§ **EXERCISE**:
Update the part of the records that opens with the line containing "Click the IMEI2" and closes with the line containing "click(x=658, y=520)": write those lines out again with "thumbnail" changed to "preview" and everything else left as it stands. Give only those lines.

§ **RECORDS SHOWN**:
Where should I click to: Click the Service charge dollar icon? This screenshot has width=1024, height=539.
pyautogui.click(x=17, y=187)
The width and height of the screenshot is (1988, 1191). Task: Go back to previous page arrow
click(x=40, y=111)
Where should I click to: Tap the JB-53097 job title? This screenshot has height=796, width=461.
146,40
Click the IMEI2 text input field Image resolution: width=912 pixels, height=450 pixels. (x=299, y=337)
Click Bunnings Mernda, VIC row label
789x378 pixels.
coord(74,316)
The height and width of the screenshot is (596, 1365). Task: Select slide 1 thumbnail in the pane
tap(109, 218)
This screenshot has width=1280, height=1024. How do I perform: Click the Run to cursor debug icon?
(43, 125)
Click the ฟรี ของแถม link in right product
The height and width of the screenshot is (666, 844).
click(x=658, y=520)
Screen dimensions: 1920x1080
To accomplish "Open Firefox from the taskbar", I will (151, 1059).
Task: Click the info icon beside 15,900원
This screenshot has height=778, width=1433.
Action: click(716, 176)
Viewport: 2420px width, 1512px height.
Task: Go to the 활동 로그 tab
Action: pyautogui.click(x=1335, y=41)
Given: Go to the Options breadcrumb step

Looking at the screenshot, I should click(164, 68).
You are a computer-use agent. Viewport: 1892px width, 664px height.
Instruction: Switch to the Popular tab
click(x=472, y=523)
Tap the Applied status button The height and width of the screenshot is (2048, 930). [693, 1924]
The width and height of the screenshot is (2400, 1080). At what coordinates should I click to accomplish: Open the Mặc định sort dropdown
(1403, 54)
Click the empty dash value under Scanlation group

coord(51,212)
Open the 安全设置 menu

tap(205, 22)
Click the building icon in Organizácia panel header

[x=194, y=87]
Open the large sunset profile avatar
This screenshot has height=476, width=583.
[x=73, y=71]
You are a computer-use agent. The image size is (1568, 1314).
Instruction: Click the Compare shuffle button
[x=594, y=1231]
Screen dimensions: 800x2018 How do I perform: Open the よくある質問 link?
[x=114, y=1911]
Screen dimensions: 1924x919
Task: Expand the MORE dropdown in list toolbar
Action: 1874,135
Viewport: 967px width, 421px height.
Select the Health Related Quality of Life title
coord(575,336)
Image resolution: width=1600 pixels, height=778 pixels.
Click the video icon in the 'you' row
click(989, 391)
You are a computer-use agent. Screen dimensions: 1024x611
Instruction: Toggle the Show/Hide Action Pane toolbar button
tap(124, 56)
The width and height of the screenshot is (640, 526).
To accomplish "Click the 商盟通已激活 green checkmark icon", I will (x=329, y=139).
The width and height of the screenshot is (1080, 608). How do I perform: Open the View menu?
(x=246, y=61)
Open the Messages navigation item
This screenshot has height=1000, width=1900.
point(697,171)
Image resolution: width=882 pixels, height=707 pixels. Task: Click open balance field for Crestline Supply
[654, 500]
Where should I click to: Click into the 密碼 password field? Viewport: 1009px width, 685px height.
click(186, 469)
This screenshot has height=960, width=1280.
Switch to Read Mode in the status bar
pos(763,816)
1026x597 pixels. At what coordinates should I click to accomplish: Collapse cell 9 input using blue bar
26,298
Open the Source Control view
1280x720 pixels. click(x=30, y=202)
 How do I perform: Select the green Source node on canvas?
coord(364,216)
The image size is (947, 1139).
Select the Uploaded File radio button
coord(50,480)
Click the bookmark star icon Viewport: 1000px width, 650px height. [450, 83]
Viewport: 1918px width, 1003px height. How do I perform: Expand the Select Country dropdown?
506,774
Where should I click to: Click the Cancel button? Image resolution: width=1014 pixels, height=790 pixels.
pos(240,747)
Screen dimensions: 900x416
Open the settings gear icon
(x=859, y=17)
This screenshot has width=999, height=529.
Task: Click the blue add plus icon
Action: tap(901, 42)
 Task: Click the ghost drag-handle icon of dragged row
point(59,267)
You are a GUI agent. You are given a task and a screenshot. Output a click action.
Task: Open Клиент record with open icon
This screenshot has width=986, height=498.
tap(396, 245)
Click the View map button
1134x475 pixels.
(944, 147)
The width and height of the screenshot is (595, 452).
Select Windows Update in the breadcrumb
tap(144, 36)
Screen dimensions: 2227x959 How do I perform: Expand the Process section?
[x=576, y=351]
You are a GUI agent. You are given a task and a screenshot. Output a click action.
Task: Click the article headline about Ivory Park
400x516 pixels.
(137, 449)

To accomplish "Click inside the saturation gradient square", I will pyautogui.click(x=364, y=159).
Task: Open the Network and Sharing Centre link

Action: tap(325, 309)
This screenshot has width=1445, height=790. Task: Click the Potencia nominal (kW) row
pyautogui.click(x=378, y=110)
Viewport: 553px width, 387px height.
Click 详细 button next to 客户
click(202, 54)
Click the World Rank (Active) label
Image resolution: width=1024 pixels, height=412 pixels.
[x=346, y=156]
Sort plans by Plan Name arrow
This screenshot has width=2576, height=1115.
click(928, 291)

§ **RIGHT ANSWER**:
Click the IMEI2 text input field Image resolution: width=912 pixels, height=450 pixels. (x=299, y=337)
Click Bunnings Mernda, VIC row label
789x378 pixels.
coord(74,316)
The height and width of the screenshot is (596, 1365). Task: Select slide 1 preview in the pane
tap(109, 218)
This screenshot has width=1280, height=1024. How do I perform: Click the Run to cursor debug icon?
(43, 125)
Click the ฟรี ของแถม link in right product
The height and width of the screenshot is (666, 844).
click(x=658, y=520)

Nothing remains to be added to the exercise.